Right Now!
- Categories: News magazine
- First issue: 1993
- Final issue: 2006
- Country: United Kingdom
- Language: English

= Right Now! (magazine) =

British political magazine (1993–2006)

Right Now! was a far-right British political magazine, which ran from 1993 to 2006. The magazine also featured arts coverage and cultural criticism.

It was initially edited by Michael Harrison (an associate of Lady Birdwood), and then from 1995 until closure by Derek Turner. Contributing editors included Allan Robertson and Christopher Luke of the London Swinton Circle and Stuart Millson of the Conservative Democratic Alliance. Its origins lay in the Revolutionary Conservative Caucus and with right-wing members of the Monday Club.

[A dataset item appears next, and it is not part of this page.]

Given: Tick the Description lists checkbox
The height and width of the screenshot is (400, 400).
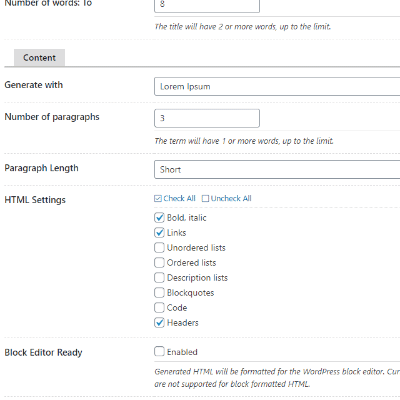Looking at the screenshot, I should 159,278.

It proclaimed itself a magazine of "politics, ideas and culture". It featured interviews with and articles by figures including Antony Flew, Roger Scruton, Pat Buchanan, Peter Brimelow, Frederick Forsyth, Charles Moore, Garry Bushell, Nick Griffin, Jean-Marie Le Pen, Alain de Benoist, Richard Lynn, J. Philippe Rushton, Thomas Fleming, Samuel T. Francis and C. B. Liddell.

Prominent Conservative politicians who contributed to, or were interviewed by, Right Now! include Norman Tebbit, Ann Widdecombe, John Redwood, Teddy Taylor, Teresa Gorman and Bill Cash.

The magazine was mentioned by then Foreign Secretary Robin Cook in 2000 in an attack on then Conservative Party leader William Hague's inability to contain "extremists" within the party; Cook criticised Hague for not shutting the magazine down.

Andrew Hunter, a former Conservative MP who defected to Ian Paisley's Democratic Unionist Party, was a long-time patron of the magazine. Hunter ceased links with the magazine in 2002, following pressure from Iain Duncan Smith, stating disagreement with an advert in the magazine for the Conservative Democratic Alliance which was critical of the Conservative Party.